AI Finds Connection Between Disease and Genes

Linköping University researchers have found that neural networks can reveal patterns in huge amounts of gene expression data and discover groups of disease-related genes.

MDDI Staff

February 18, 2020

2 Min Read
AI Finds Connection Between Disease and Genes
Image by Peggy Marco on Pixabay

Researchers from Linköping University are behind a new study that has used artificial intelligence to investigate whether it is possible to discover biological networks using deep learning, in which entities known as "artificial neural networks" are trained by experimental data.

Since artificial neural networks are excellent at learning how to find patterns in enormous amounts of complex data, they are used in applications such as image recognition. However, this machine learning method has until now seldom been used in biological research.

"We have for the first time used deep learning to find disease-related genes. This is a very powerful method in the analysis of huge amounts of biological information, or 'big data'," says Sanjiv Dwivedi, postdoc in the Department of Physics, Chemistry, and Biology (IFM) at Linköping University.

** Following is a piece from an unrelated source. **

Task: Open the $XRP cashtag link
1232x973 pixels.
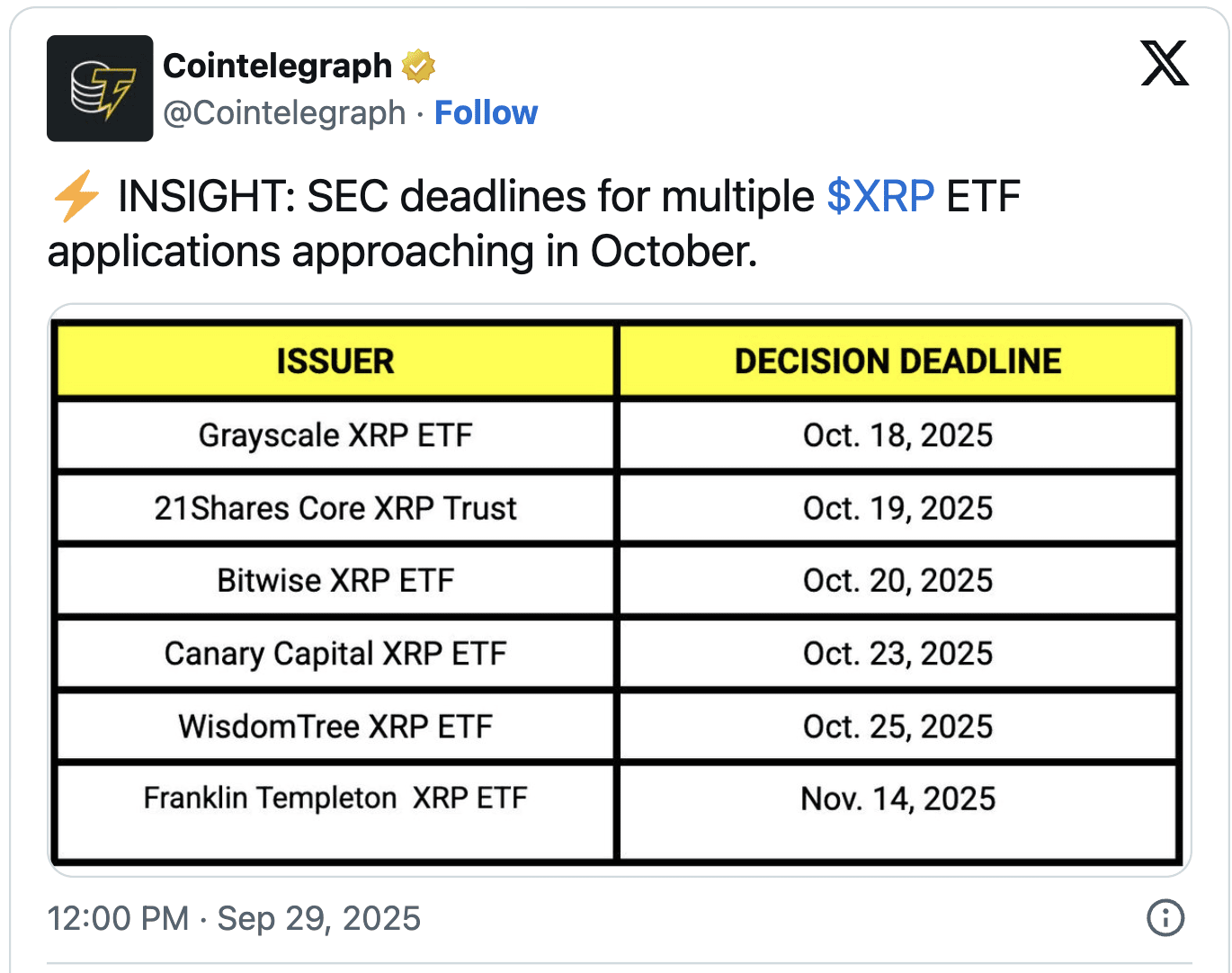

The scientists used a large database with information about the expression patterns of 20,000 genes in a large number of people. The information was "unsorted," in the sense that the researchers did not give the artificial neural network information about which gene expression patterns were from people with diseases, and which were from healthy people. The AI model was then trained to find patterns of gene expression.

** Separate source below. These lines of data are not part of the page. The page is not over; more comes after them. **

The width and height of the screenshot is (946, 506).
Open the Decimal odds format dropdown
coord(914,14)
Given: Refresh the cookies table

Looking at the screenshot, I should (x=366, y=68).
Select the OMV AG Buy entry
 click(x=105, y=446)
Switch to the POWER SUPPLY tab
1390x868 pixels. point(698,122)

One of the challenges of machine learning is that it is not possible to see exactly how an artificial neural network solves a task. AI is sometimes described as a "black box" - we see only the information that we put into the box and the result that it produces. We cannot see the steps between. Artificial neural networks consist of several layers in which information is mathematically processed. The network comprises an input layer and an output layer that delivers the result of the information processing carried out by the system. Between these two layers are several hidden layers in which calculations are carried out. When the scientists had trained the artificial neural network, they wondered whether it was possible to, in a manner of speaking, lift the lid of the black box and understand how it works. Are the designs of the neural network and the familiar biological networks similar?

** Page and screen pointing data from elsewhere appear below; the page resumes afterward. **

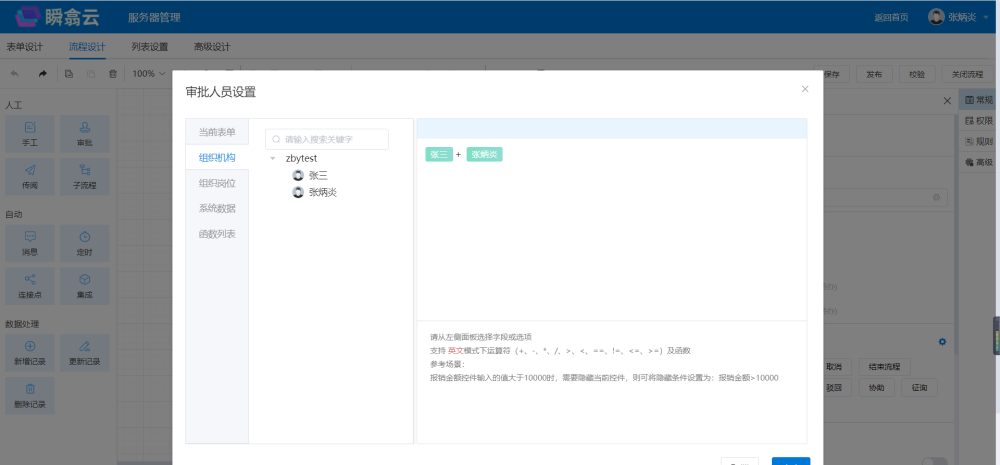Collapse the zbytest tree node
The height and width of the screenshot is (465, 1000).
[273, 158]
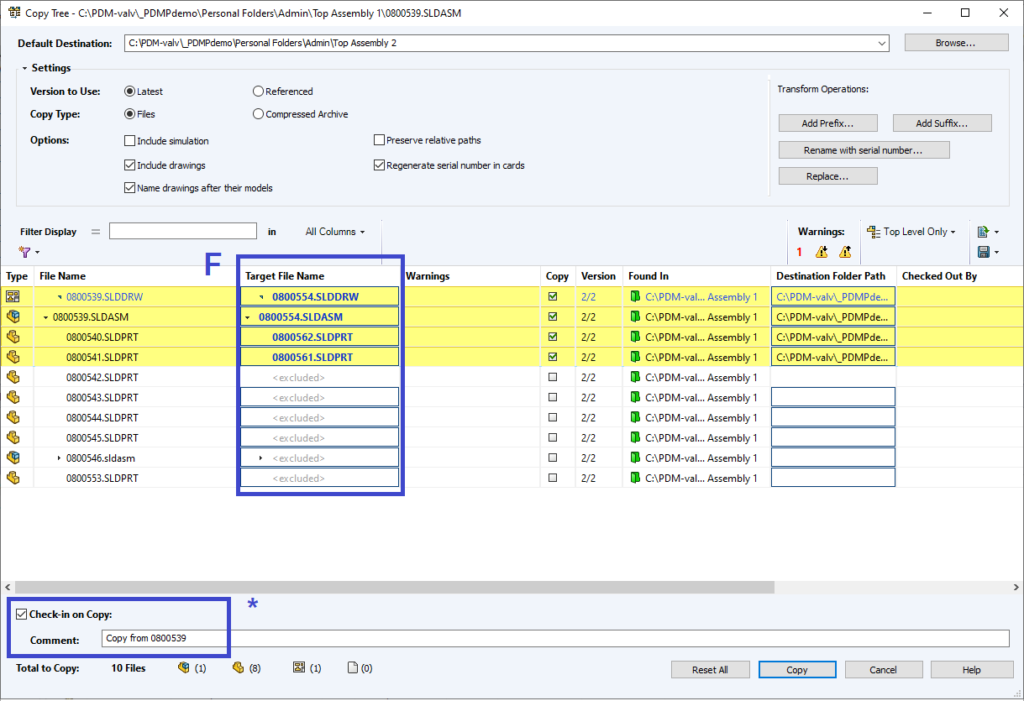Toggle Preserve relative paths option
The width and height of the screenshot is (1024, 701).
click(380, 141)
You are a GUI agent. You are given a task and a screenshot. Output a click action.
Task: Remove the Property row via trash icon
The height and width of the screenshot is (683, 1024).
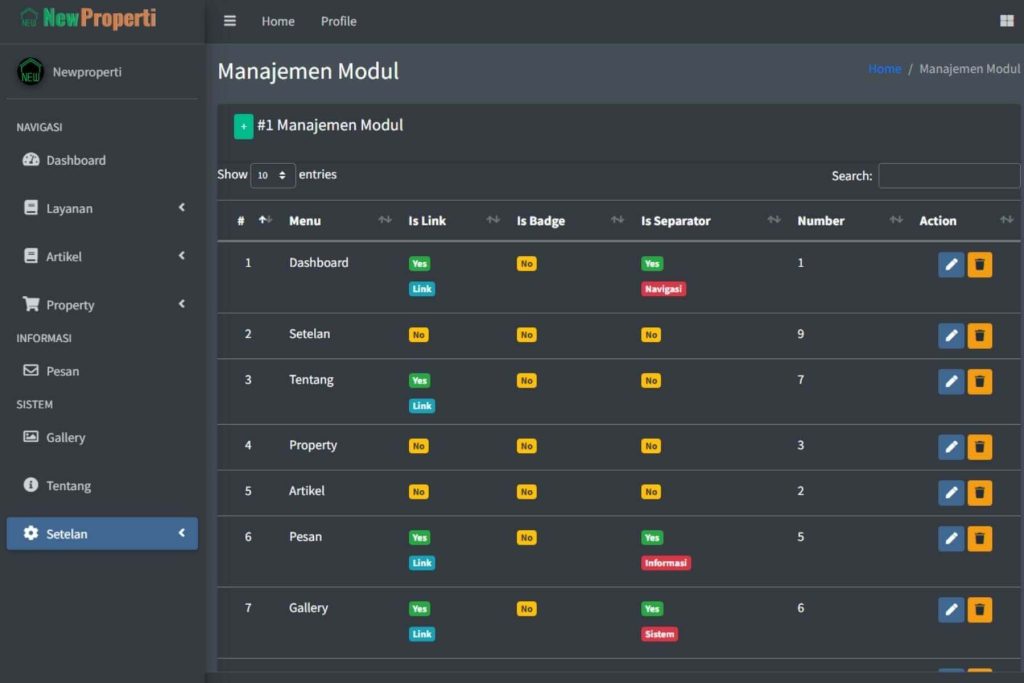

The scientists then investigated whether their model of gene expression could be used to determine which gene expression patterns are associated with disease and which is normal. They confirmed that the model finds relevant patterns that agree well with biological mechanisms in the body. Since the model has been trained using unclassified data, it is possible that the artificial neural network has found new patterns. The researchers plan now to investigate whether such, previously unknown patterns, are relevant from a biological perspective.